Welcome to another installment of Love It/Hate It, where two opinionated P-Mag writers mouth off to each other about pop culture.
Today, Trulybst and I do battle on the topic of e-readers. We’ll each argue our point, and leave it up to you to decide who’s right, who’s wrong, or who cares way too much about this stuff.
PoM: I love my Kindle (so much so that I actually have two: an ages-old K2 that cost me, no joke, $350 when it came out, and a new Kindle Touch). I’m a pretty prolific reader, and I can carry more than a thousand books with me in one slim little tablet. On a recent vacation, I read eleven books, which would have been impossible with paper books, since there was no way I was allocating that much room in my luggage for books. I love being able to get books immediately without leaving my house, I can borrow from the library with it, I can read all sorts of trash without anyone being able to tell or judge me, and it’s making living a minimalist lifestyle so much easier. E-ink is just as little strain on the eyes as a paperback (my Kindle isn’t backlit). Not to mention, the old “I love how books smell” argument doesn’t hold water with me, since the mustiness of old books just makes me sneeze.

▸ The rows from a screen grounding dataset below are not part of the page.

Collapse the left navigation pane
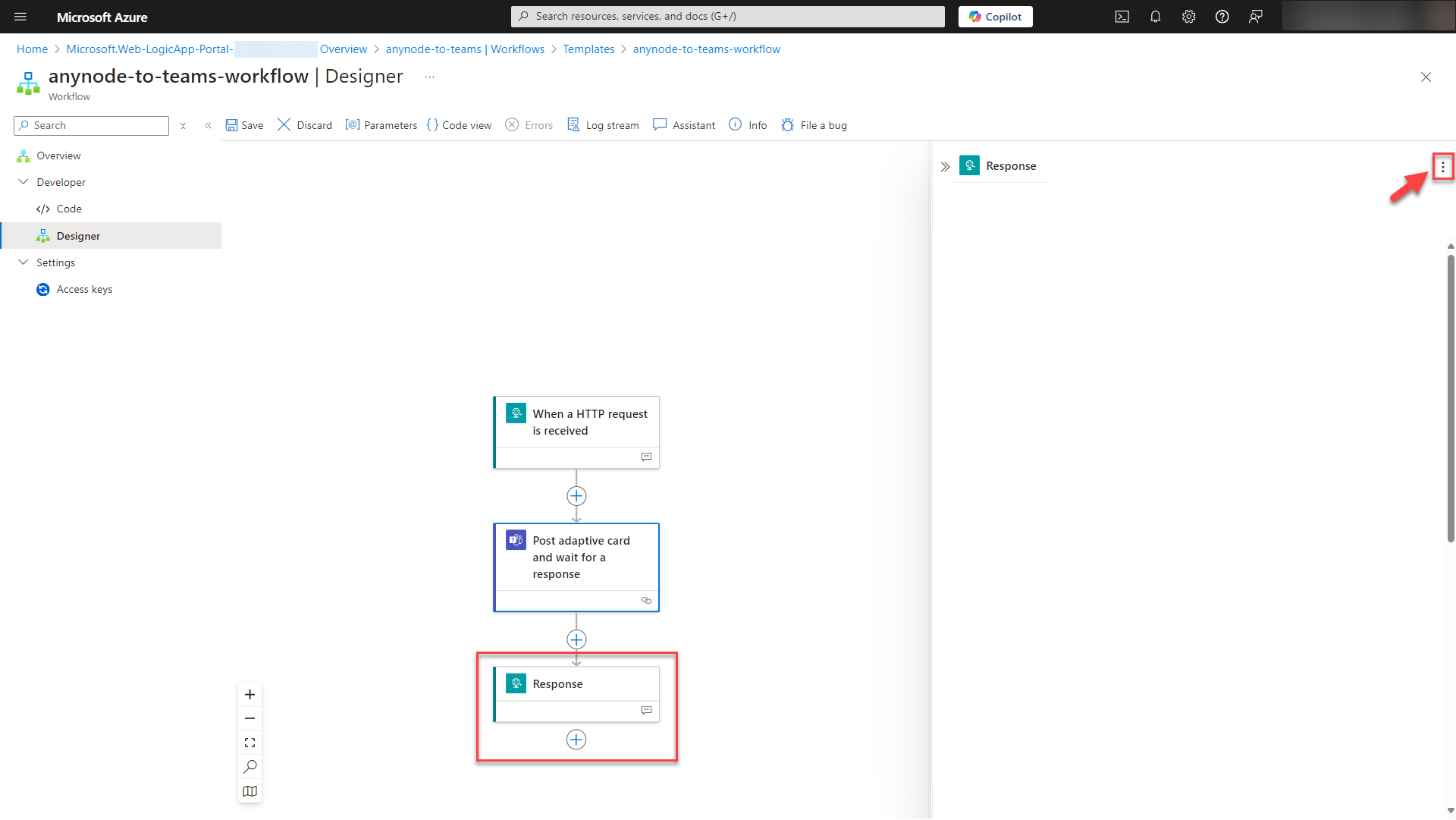The height and width of the screenshot is (820, 1456). pos(208,125)
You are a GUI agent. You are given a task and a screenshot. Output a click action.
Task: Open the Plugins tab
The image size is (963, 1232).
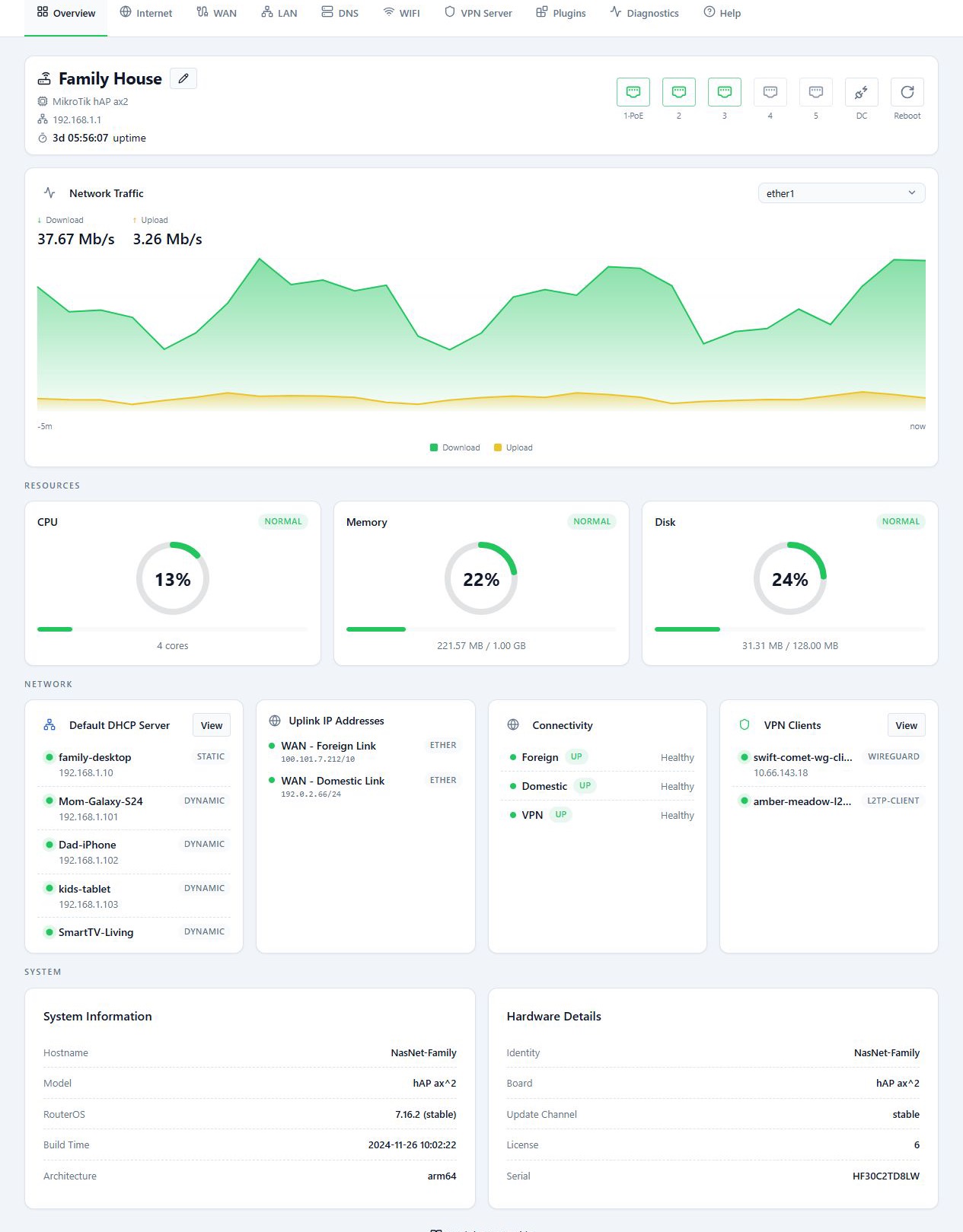point(561,13)
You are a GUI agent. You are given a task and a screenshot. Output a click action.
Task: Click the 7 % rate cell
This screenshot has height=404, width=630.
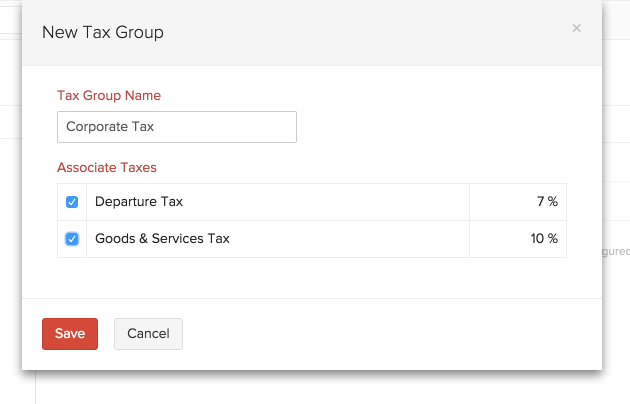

Trulybst: While I agree you can definitely carry more books with a Kindle than you can with paperback or hard copy versions, reading a book has strong merits. Electronic readers tire my eyes out or lead to headaches a lot quicker than a traditional book. When trying to read the electronic version in the car, my son got carsick for the first time ever. He can read a traditional book for hours during car rides. I enjoy the sensation of holding the book and seeing how far I have gone. Yes, my Kindle app shows me the percentage completed, but I don’t get the same satisfaction from a number – I am a visual spatial learner. I also feel that it is easier to go back and find my place, or search for information or quotes in a book.
PoM: I think using the Kindle app on another device, like an iPhone or tablet, is a much different experience than an actual e-reader. The apps use the device’s interface and tend not to have the same visual effect as the e-reader itself.
What do you think, Persephoneers? Are you pro-Kindle or pro-paper?